米国フロリダ州オーランドで開催中のイベント「SAPPHIRE NOW」において、マイクロソフトとの注目すべき新たな取り組みが発表されました。

弊社CEOビル・マクダーモットによる基調講演の中で米マイクロソフト社のサティア・ナデラCEOが壇上に登場、デジタル変革によって私たちの生活や社会がどう変わっていくかについて語り合った後、両社の新しい協業について紹介がありました。協業の正式な発表はプレスリリースが出ていますので、あわせてご確認ください。

SAP and Microsoft Usher in New Era of Partnership to Accelerate Digital Transformation in the Cloud” (May 17, 2016)
(デジタル変革をクラウドで加速させる新しいパートナーシップを明らかに)

今回の発表の軸は3つです。以下、順に見ていきましょう。

1. Microsoft Azure上でのSAP HANAのサポート拡大
SAP HANAは認定されたハードウェア環境でのみ稼働保証がされていますが、本校執筆時点でAmazon Web Services(AWS)、Huawei、そしてマイクロソフトのAzureの3社だけはIaaSとして動作がサポートされています。

SAP製品とAzureとの連携およびクラウドをめぐる両社の協業の歴史は長く、国内でも2年前に『SAP ジャパンと日本マイクロソフト、クラウド分野で協業』として発表しています。

しかし、ことSAP HANAについてはAzureでのサポート範囲は限定的でした。AzureでサポートされるSAP HANAは、基本的には開発者エディション(本番環境での利用不可)、ビジネスインテリジェンス機能(OLAP)、および機能限定版の「SAP HANA One」のみであり、ERPのような業務アプリケーションをHANAに載せてAzureで利用いただくことはできませんでした。(詳細情報→『SAP on Microsoft Azure』)

今回の発表は、SAP S/4HANAを含むSAP HANAの本番環境がAzureで使えるようになる、という宣言です。SAP HANAをプラットフォームとしたERPのIaaS利用といえばこれまではAWSがほぼ唯一の選択肢でしたが、今後はAzureも選べるようになるため、お客様から見たシステム構築の柔軟性が高まります。(なお、マイクロソフトのブログでも本件について解説があります → “Azure offers market leading support for SAP HANA workloads“)

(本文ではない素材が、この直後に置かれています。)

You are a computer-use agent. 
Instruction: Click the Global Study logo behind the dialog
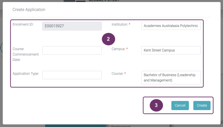click(x=104, y=1)
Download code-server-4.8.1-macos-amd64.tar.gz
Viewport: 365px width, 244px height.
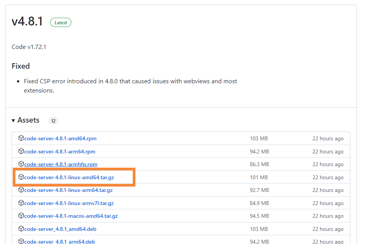click(x=71, y=216)
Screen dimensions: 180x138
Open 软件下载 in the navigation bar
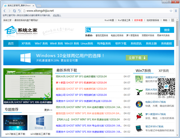(x=121, y=44)
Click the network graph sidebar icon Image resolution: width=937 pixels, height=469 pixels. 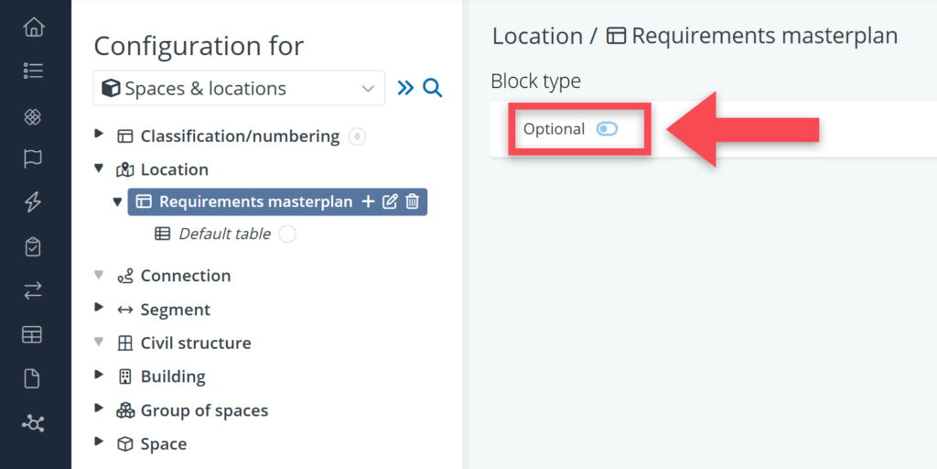[x=34, y=423]
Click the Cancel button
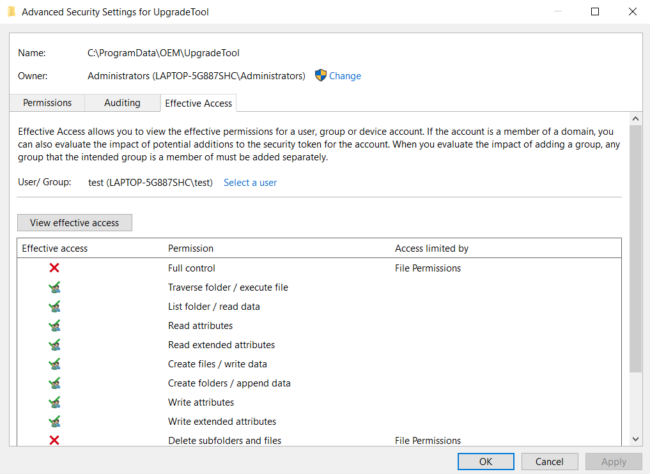The height and width of the screenshot is (474, 650). tap(549, 462)
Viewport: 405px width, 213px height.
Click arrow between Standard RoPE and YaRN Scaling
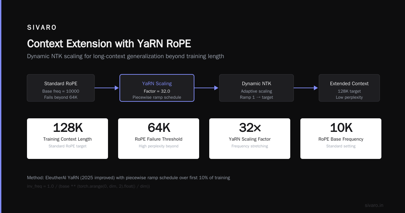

2. SAPのクラウドソリューションとMicrosoft Office 365の連携
SAP製品とマイクロソフトのオフィス製品の連携はこれまでも盛んに行われています。たとえば、OutlookとERPの連携やオフィス製品からSAPのデータを参照・分析するツールなどが両社協力のもと生まれてきましたが、今回の発表はクラウド時代にふさわしく、SAPのSaaSソリューションとOffice 365がシームレスに連携するようになる、というものです。具体的には、タレントマネジメント/人事管理ソリューションであるSAP SuccessFactorsや経費精算・管理ソリューションであるConcur、さらには購買・調達ソリューションのSAP Aribaなどとの連携機能が今年の第3四半期以降にリリースされる予定です。冒頭でお伝えしたSAPPHIRE NOW基調講演では、両社CEOが見守る中、SAP SuccessFactorsやConcurとOutlookの連携デモが披露されていました。

3. SAP FioriのカスタムアプリをIntuneで管理
デバイスやアプリケーション管理基盤を提供するMicrosoft Intuneによって、SAP Fioriのクラウド版(SAP HANA Cloud Platformを活用)の管理ができるようになるというものです。これは、IntuneからOffice 365のモバイルアプリと同様にSAP Fioriも扱うことができるようになることを意味し、Microsoft System Centerなど同社の管理基盤を活用しているお客様には朗報でしょう。

SAPでは、4月にIBM5月初旬にはAppleとの戦略的な発表を行いました。これらグローバル企業との強固なパートナーシップに加えて、今回はマイクロソフトとの取り組みを発表させていただき、お客様のデジタル変革の支援を最強のパートナーとともに継続的に進めています。